## Questions on the material
1. Please echo the part of the El Reno tornado report starting at "KOCO-TV(RENO, Okla.) —" and ending at "several other buildings.", with no changes.
2. According to the El Reno tornado report, why were search-and-rescue teams picking up walls of debris? Answer in one to three sentences.

## Passage provided
2 dead, 29 hurt as tornado destroys hotel, trailer park in El Reno, Oklahoma

KOCO-TV(RENO, Okla.) — At least two people were killed and 29 injured, some critically, when a tornado ripped through an Oklahoma City suburb in the middle of the night, wiping out a hotel, a mobile-home park and several other buildings.

The National Weather Service confirmed Sunday that a tornado hit El Reno, a town with a population of nearly 20,000, on Saturday night.

El Reno Mayor Matt White said at a news conference Sunday morning that the two deaths occurred in the area of a mobile-home park where the twister touched down about 10:30 p.m.

He said search-and-rescue teams were conducting grid searches through the devastated area, “picking up walls of debris to make sure nobody is under there.”

“This community is brokenhearted, we’re hurt, we’re absolutely devastated,” White said.

He said an unknown number of people are still unaccounted for.

White said 16 people were taken by ambulance to hospitals from the epicenter of the disaster zone and another 13 were raced to hospitals in private vehicles. He said injuries ranged from minor to critical, and that several people were undergoing surgery at the Oklahoma University Medical Center in Oklahoma City.

“Search and rescue continue, National Guard will report here within the hour; still an unknown number of people missing, two confirmed fatalities,” Andrew Skidmore, emergency manager for Canadian County, Oklahoma, told ABC News. “We called every available resource to come help.”

Emergency officials said the tornado cut a 2-mile long, 200-foot wide swath through the community, and that debris was carried more than 4 miles northeast of El Reno.

The mayor said preliminary indications are that the twister was a category EF-2 or EF-3, meaning wind speeds ranged from 111 to more than 200 miles per hour. National Weather Service said the tornado was at least an EF-2 on the intensity level scale that goes to EF-5.

Video showed the devastation. The tornado hit the hotel, an American Budget Value Inn, on Interstate 40, ripping off most of its second floor, and reducing much the structure to splintered pieces of wood and shattered glass.

“As far as we know right now, there is no one in the rubble,” the hotel’s owner, Ramesh Patel, told ABC Oklahoma affiliate KOCO-TV.

A woman who was working in the office when the tornado hit suffered a broken leg, Patel said.

## Provided material

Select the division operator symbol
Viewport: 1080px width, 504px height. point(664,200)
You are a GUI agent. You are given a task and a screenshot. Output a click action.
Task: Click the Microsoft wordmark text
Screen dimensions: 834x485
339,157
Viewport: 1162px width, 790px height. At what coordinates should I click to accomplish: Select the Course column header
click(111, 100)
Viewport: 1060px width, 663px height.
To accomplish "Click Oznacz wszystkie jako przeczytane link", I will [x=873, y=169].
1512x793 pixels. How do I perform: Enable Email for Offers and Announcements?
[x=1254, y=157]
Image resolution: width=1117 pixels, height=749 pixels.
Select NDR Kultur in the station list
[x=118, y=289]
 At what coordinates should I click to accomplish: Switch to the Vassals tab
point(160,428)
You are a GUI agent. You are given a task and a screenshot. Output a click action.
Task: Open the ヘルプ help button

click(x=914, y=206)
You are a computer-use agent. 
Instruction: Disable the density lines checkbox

## Solutions to the exercise
1.
KOCO-TV(RENO, Okla.) — At least two people were killed and 29 injured, some critically, when a tornado ripped through an Oklahoma City suburb in the middle of the night, wiping out a hotel, a mobile-home park and several other buildings.

2. The teams were lifting walls of debris as they searched the devastated area in grids, to make sure nobody was under there.